• [PROMPT] No pictures, please. Output the lines from the start of the data through the line that contains "915x555 pixels.", both included, exactly as they stand.

• [DATA SUPPLIED]
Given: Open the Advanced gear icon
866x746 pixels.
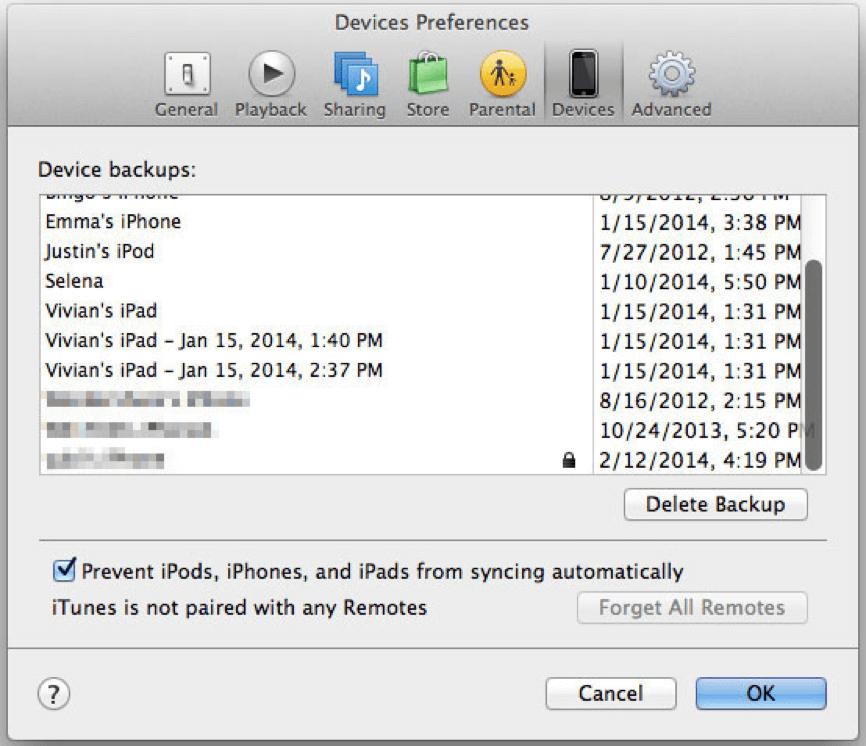Looking at the screenshot, I should click(x=670, y=75).
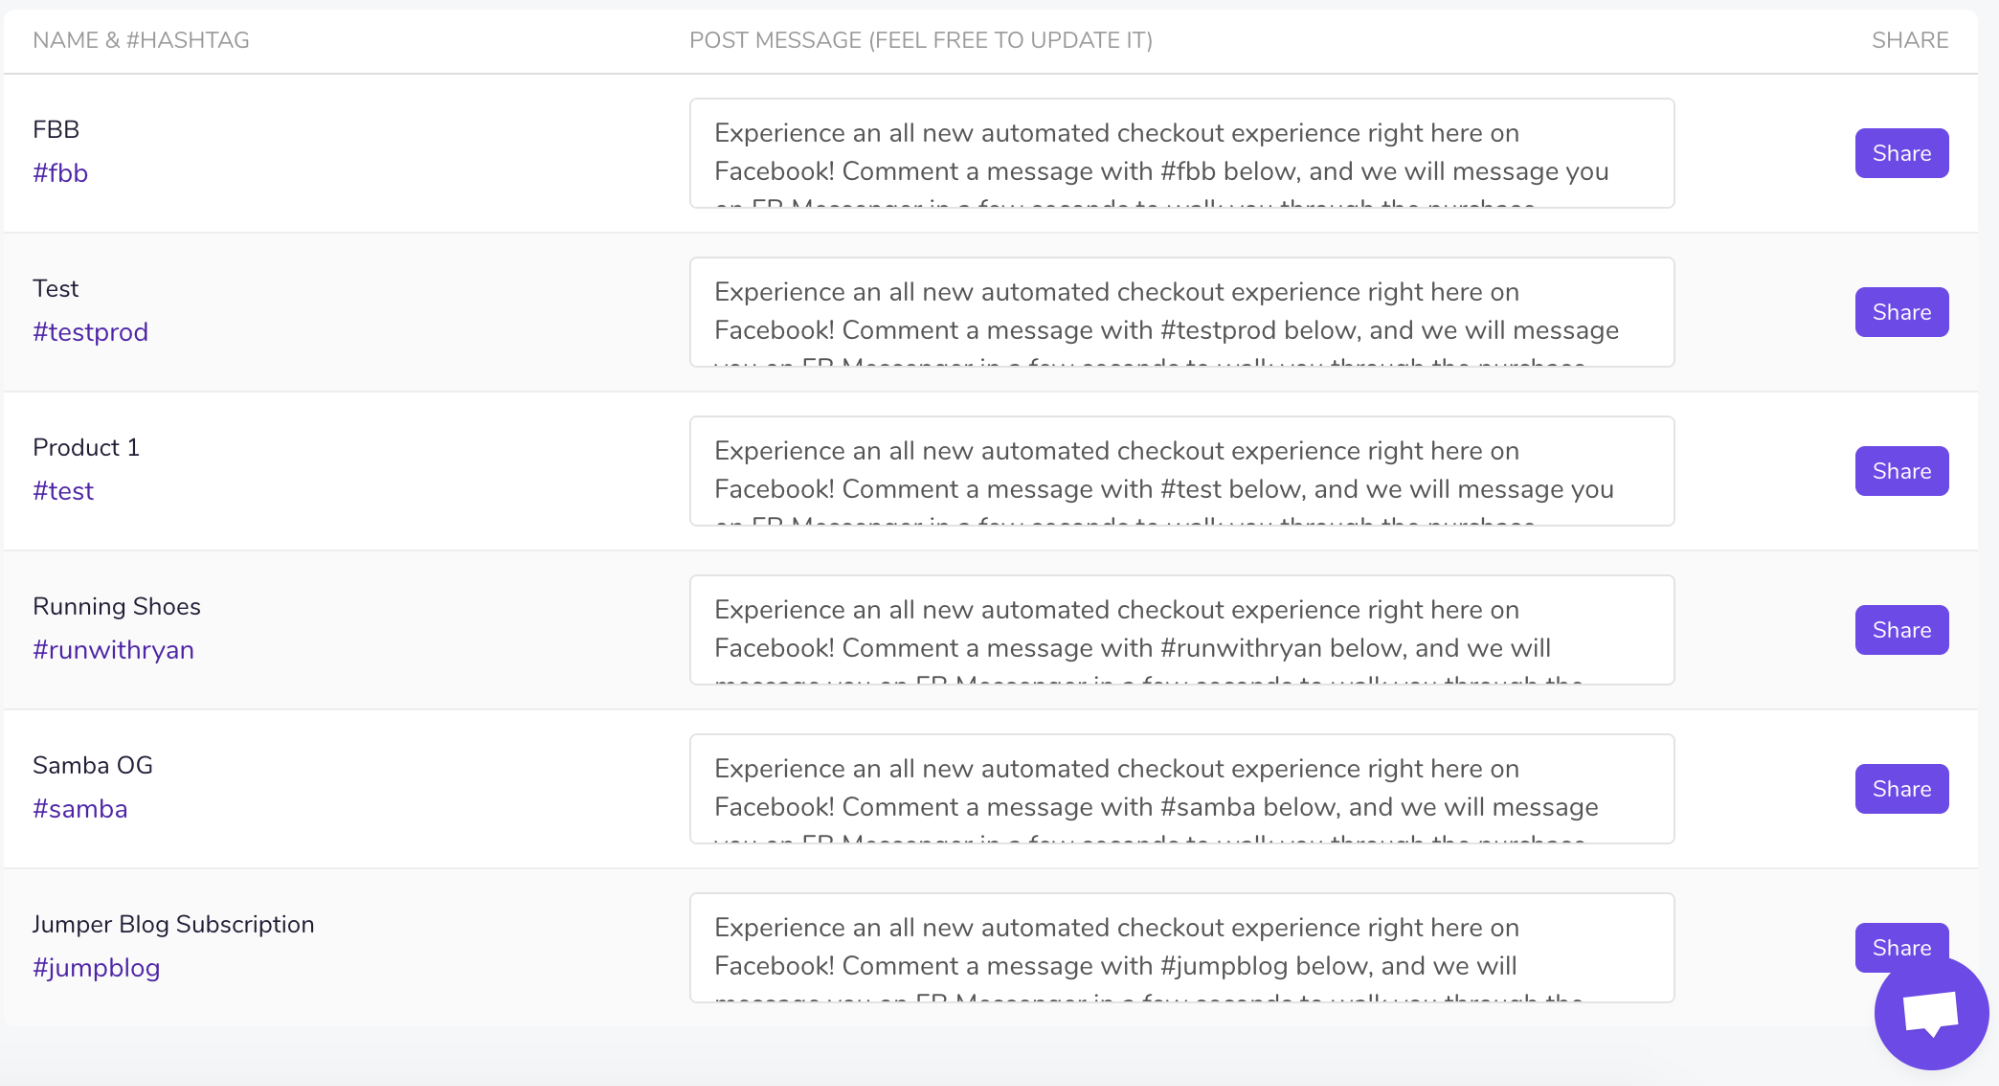The width and height of the screenshot is (1999, 1086).
Task: Edit the #testprod post message field
Action: [x=1182, y=312]
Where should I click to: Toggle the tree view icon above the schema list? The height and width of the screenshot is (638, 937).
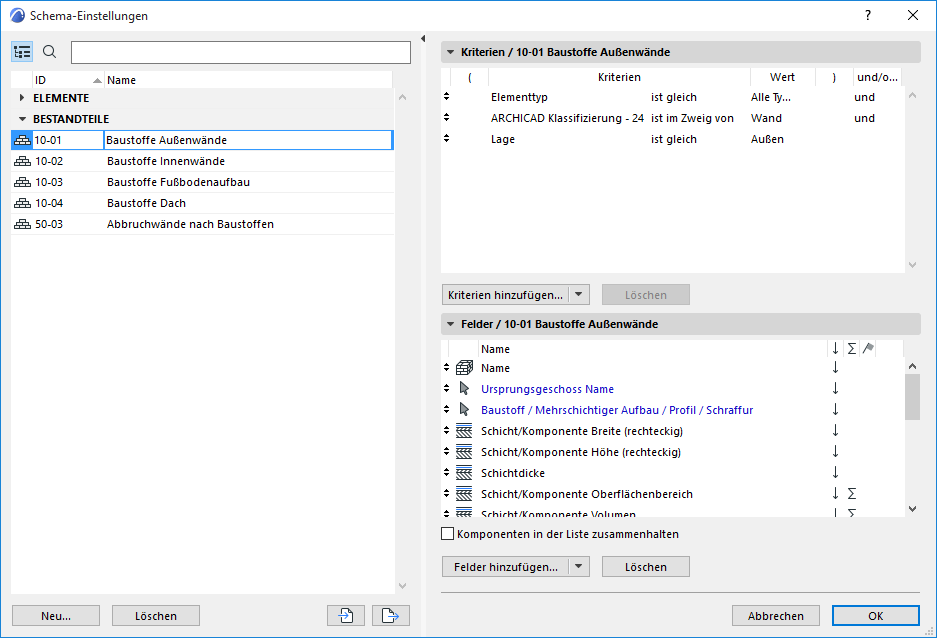pos(22,52)
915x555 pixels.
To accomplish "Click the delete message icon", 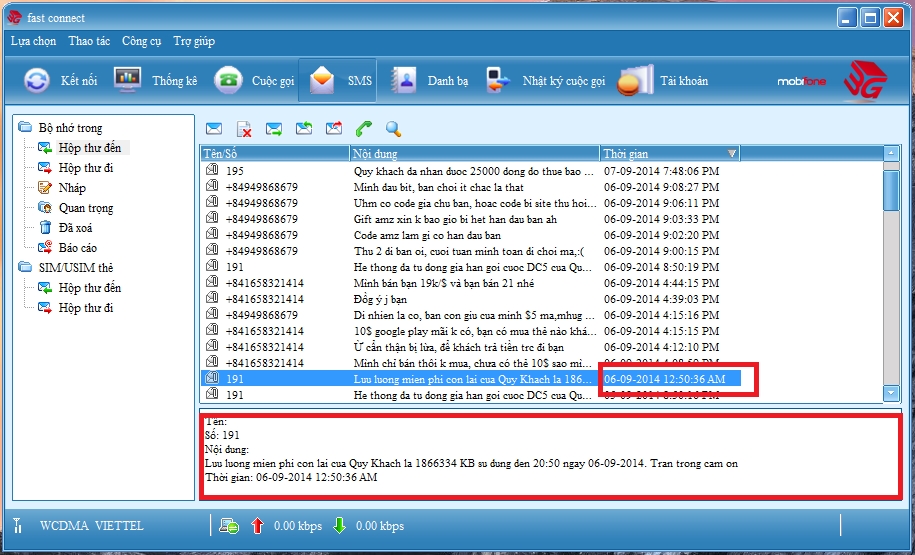I will (x=243, y=128).
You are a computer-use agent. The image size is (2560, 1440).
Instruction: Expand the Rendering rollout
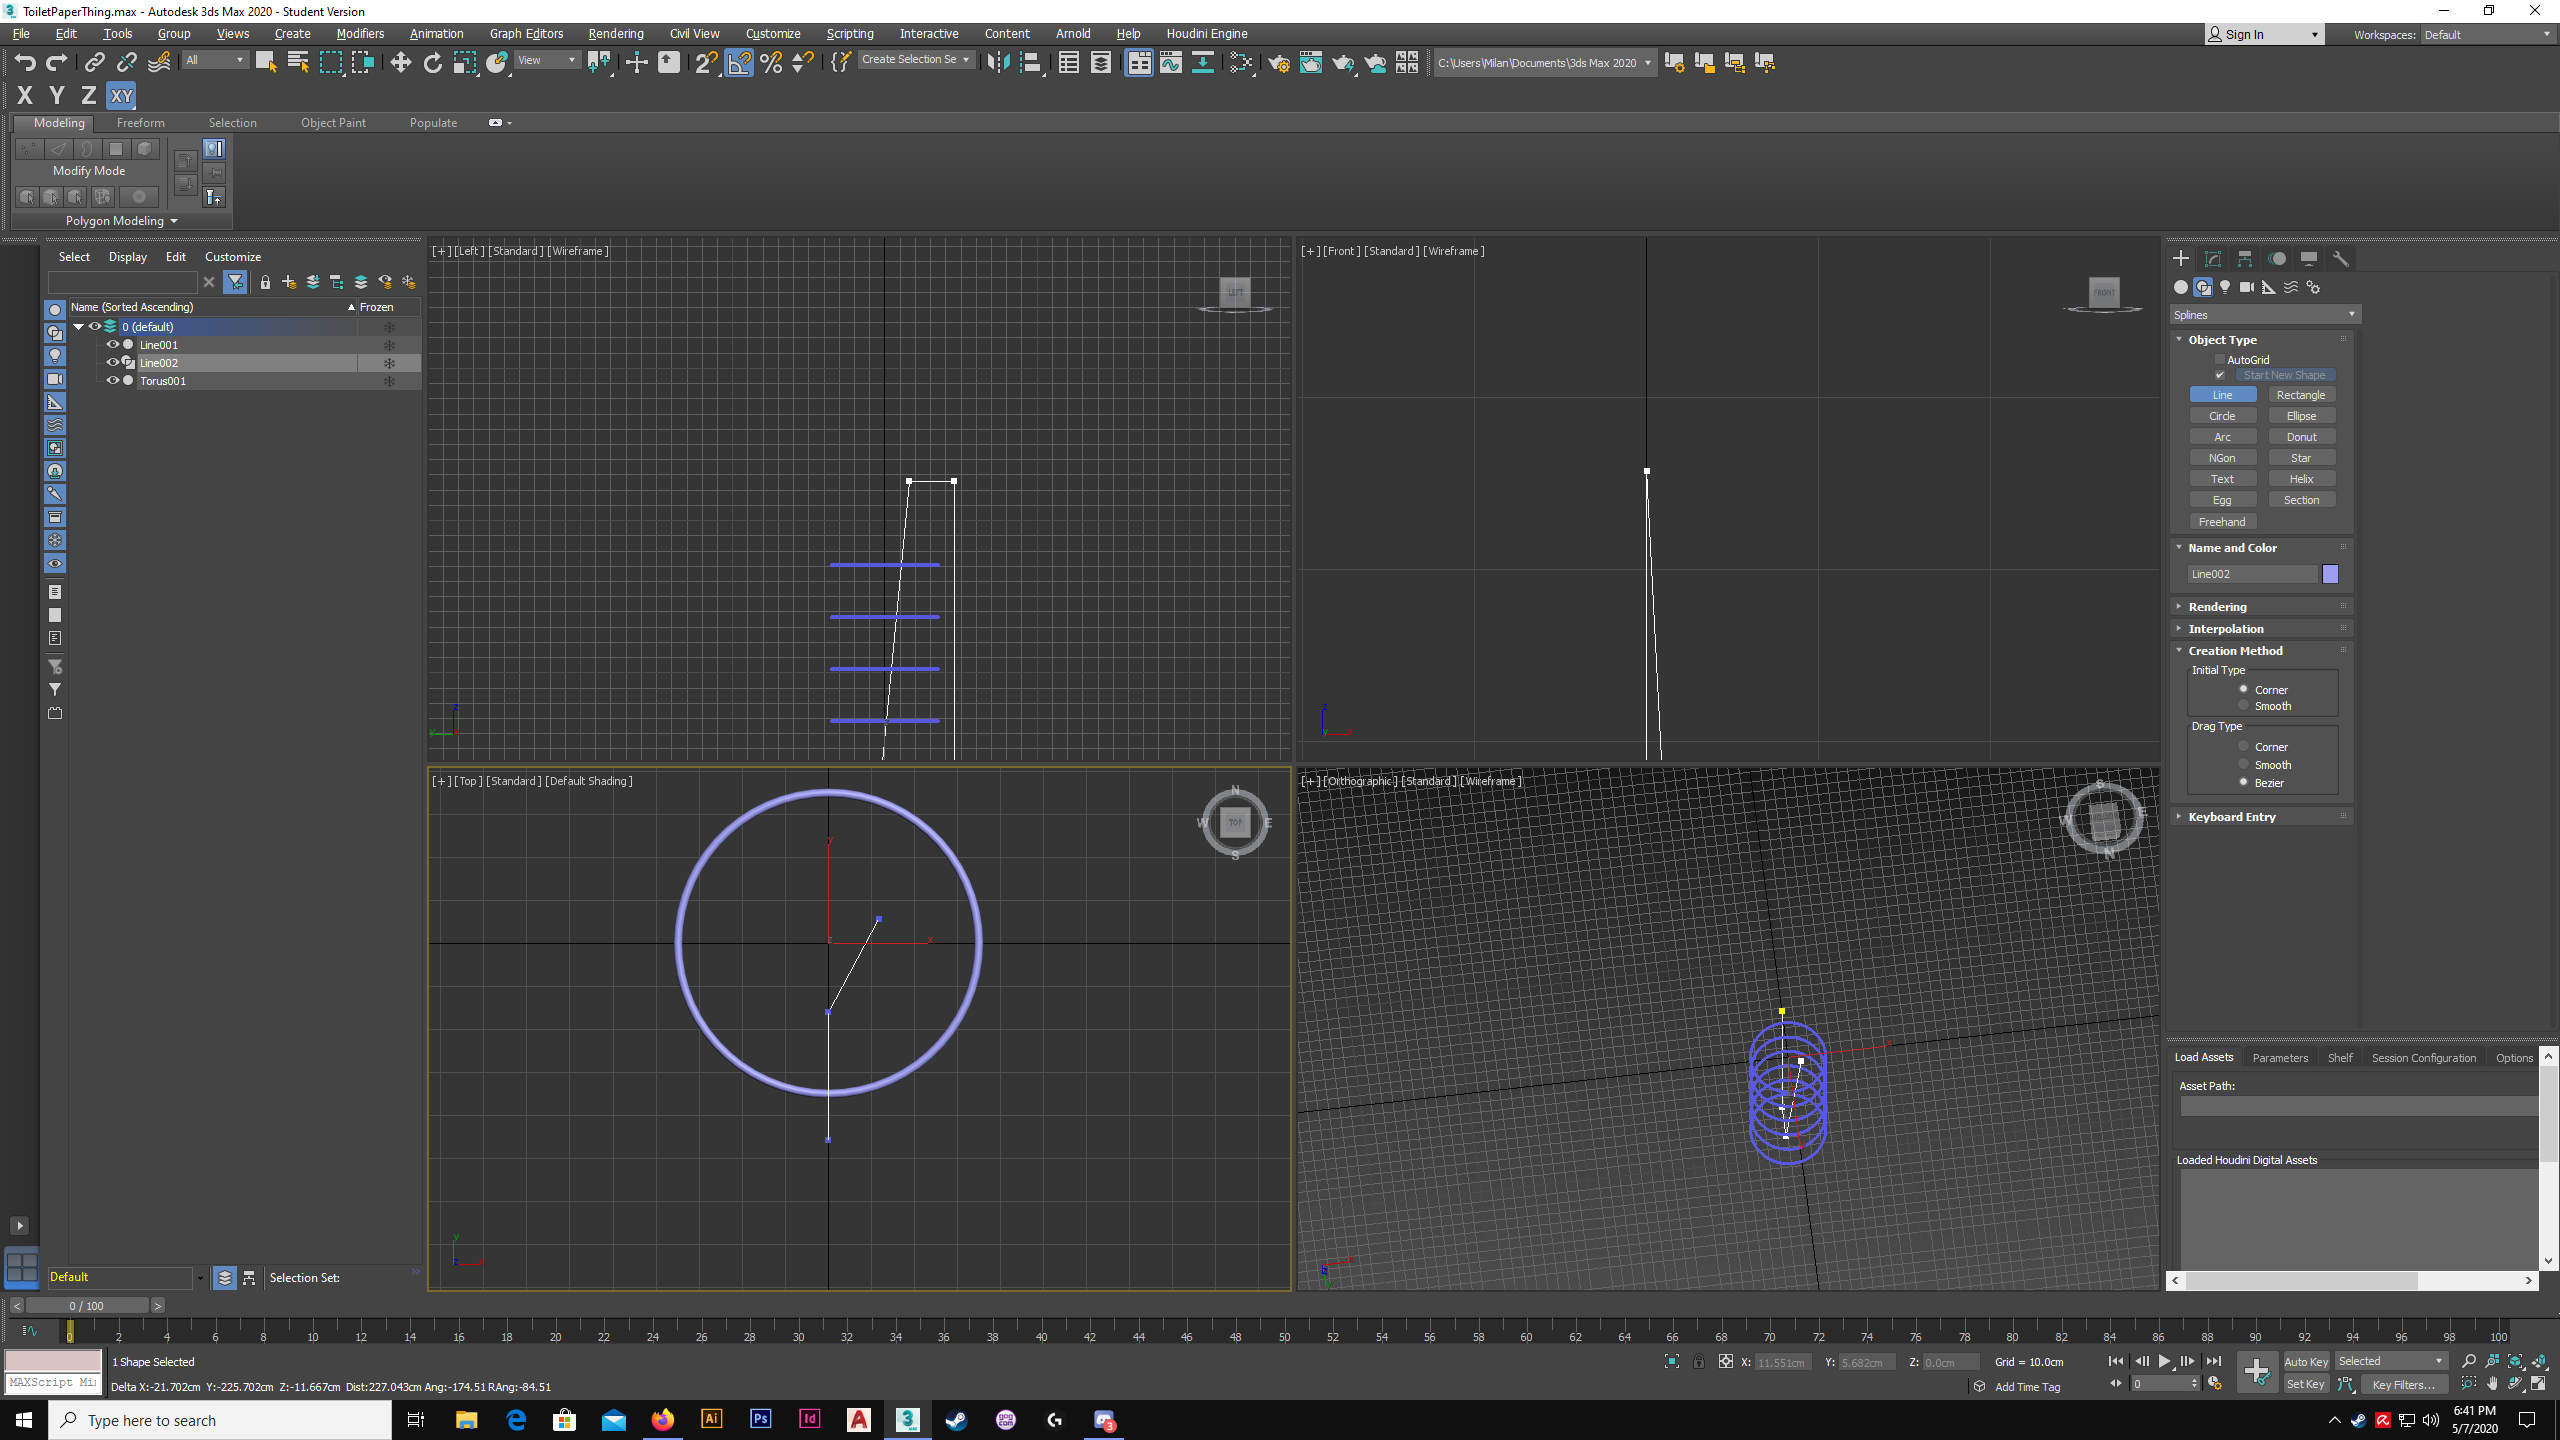point(2217,607)
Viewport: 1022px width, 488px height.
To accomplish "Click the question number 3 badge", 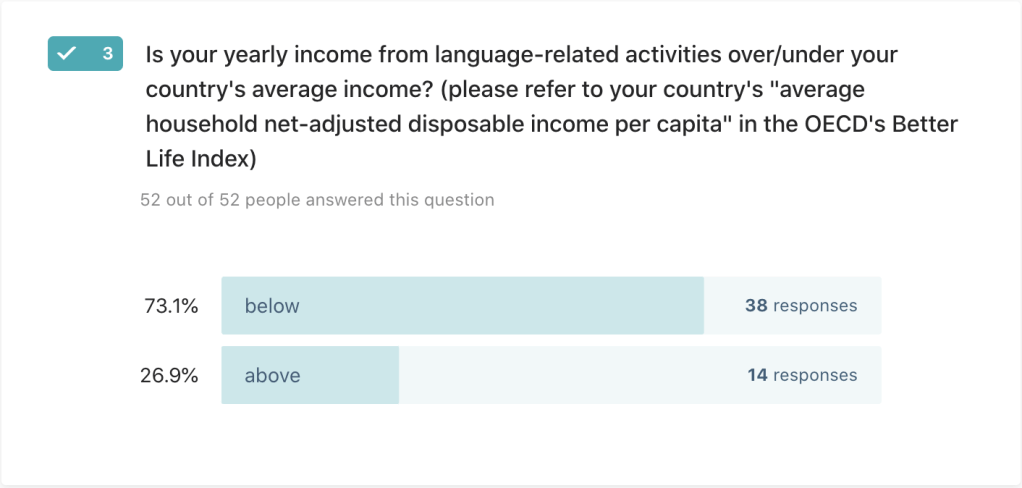I will pos(107,54).

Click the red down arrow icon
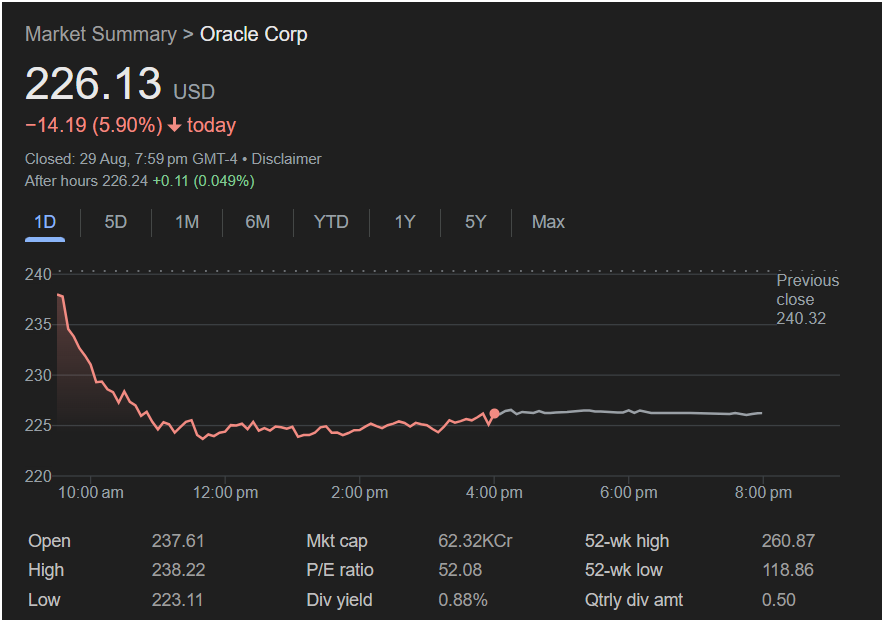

• [TASK OUTPUT]
Given: Open the Advanced gear icon
866x746 pixels.
Looking at the screenshot, I should click(x=670, y=75).
The width and height of the screenshot is (1999, 1086).
Task: Edit the #testprod post message field
Action: [x=1182, y=312]
Where should I click to: Toggle the tree view icon above the schema list? The height and width of the screenshot is (638, 937).
pos(22,52)
915x555 pixels.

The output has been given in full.